A society full of opportunity
While I felt the novel lacked on the character development side, Heinlein’s world building was well done. In the novel, the moon is used as a penal colony, where Earth sent criminals to work the natural resources that had become scarce on Earth (‘Terra’). But what happens when a penal colony is left to expand beyond the people sent up initially? Children of convicts are not convicts themselves, and thus a society grew. The self-proclaimed ‘government’ is a kind of protectorate and dictatorship, but the ‘Loonies’ themselves develop their own ideas of social structure and customs.
Crime rates are low as the penalty is high – death. And women have the power. Why? There are far fewer women on Lunar than down on Terra; if the Loonies want to survive, they need their women. In this way, sexual harassment is also low, with a clear acknowledgement that women’s bodies are their own and their choices about sex, marriage and children rest with them alone. The Loonies have an open mind when it comes to polygamous marriages, where women will often have multiple husbands and it is women that run the large clans.
So if women do occupy positions of power and respect within the Lunar society, why aren’t more of them in the top tiers of the resistance? Why are they not given more to do, in both the political and characterization sense?
A lack of agency: opportunities missed
The gender politics dichotomy within the novel is rather baffling, with the author addressing inequality while also reinforcing it. Why create a society brimming with opportunities for women only to marginalize them in the story? Heinlein uses Wyoh’s character as the catalyst – she prompts the initial violence against the Authority’s peacekeepers and drags Mannie into a political world he has previously entirely avoided. Wyoh is also the one who identifies Mike, the computer with a personality, as the one thing that could make a revolution viable. Without Wyoh, the entire plot of the novel would never have happened… and yet, once she kicks things off she is almost immediately pushed out of the action.
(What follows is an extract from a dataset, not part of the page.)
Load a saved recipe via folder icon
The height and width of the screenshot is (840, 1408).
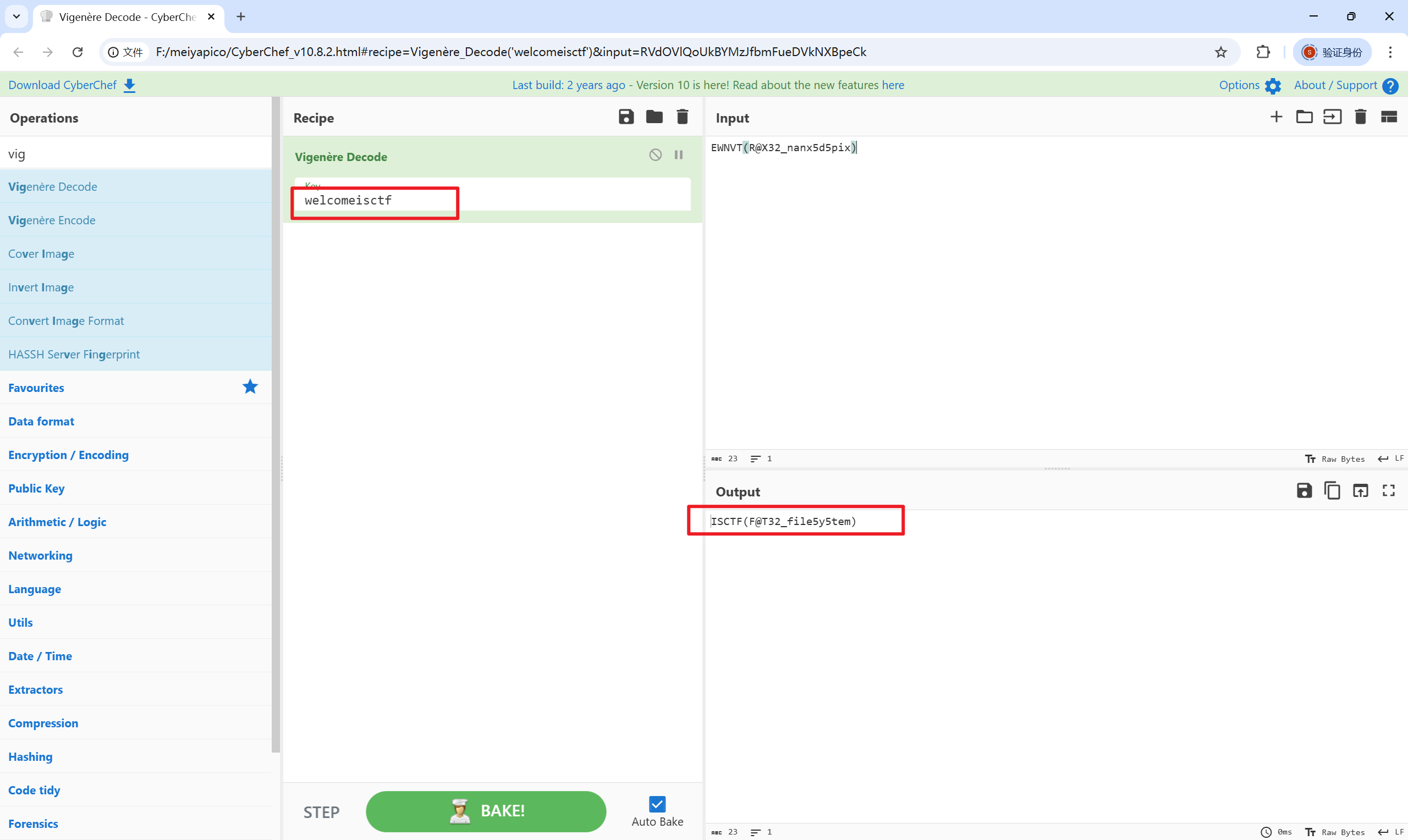coord(654,117)
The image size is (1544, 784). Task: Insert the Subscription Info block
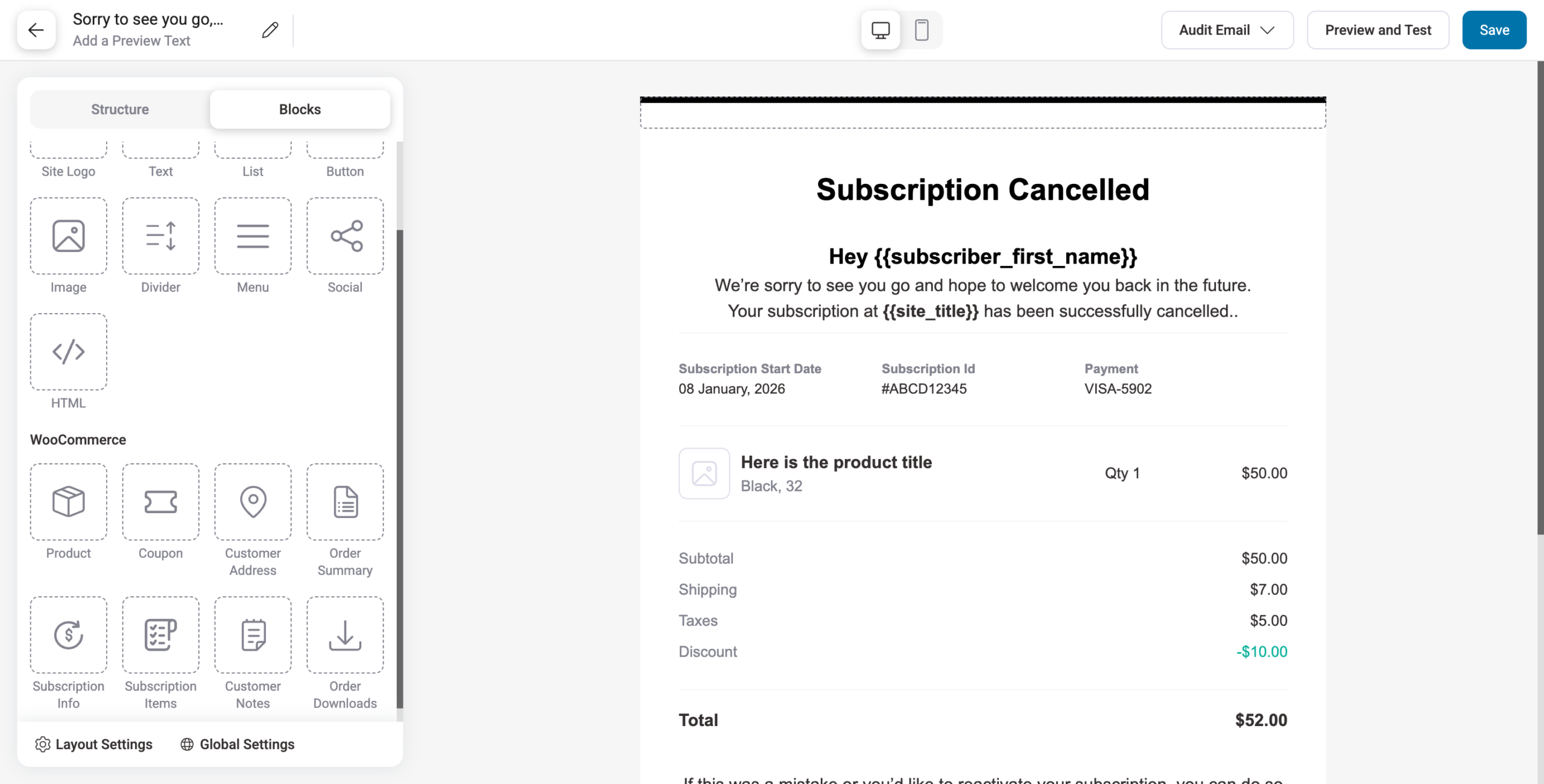point(68,634)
Initially, tension is presented between Wyoh and Prof, as they are both politically passionate but often disagree on the best way to approach things. Mannie is a follower who has no particular politics other than freedom and the more practical issues. Once the basic principles of the resistance community is established, the leadership reverts to Prof. Wyoh still pops up in the narrative, but the focus is on her joining Mannie’s family as another wife, her struggles with her infertility, and so on. Any time she appears later in the novel in reference to the revolution, she takes a back seat to both Prof and Mannie. For a woman who arguably sparked the entire revolution, she seems strangely lacking in useful skills for them.
When Wyoh first appears she has a strong personality – passionate, driven, intelligent. But this intensity quickly fades, leaving behind the outline of a character without depth, a ‘yes woman’ to the two men at the top. Wyoh becomes the ultimate wasted opportunity in a novel that had the potential to promote gender equality. Instead, the novel delivers half baked ideas of what the future could hold while never escaping the author’s own social context – the leaders of a revolution with real influence would of course be men.
As the composer Jean Sebelius once said, “there are no statues to famous critics”. A hundred years from now, Heinlein will still be read and enjoyed for what he did and wrote, with little notice for what others thought about what he didn’t.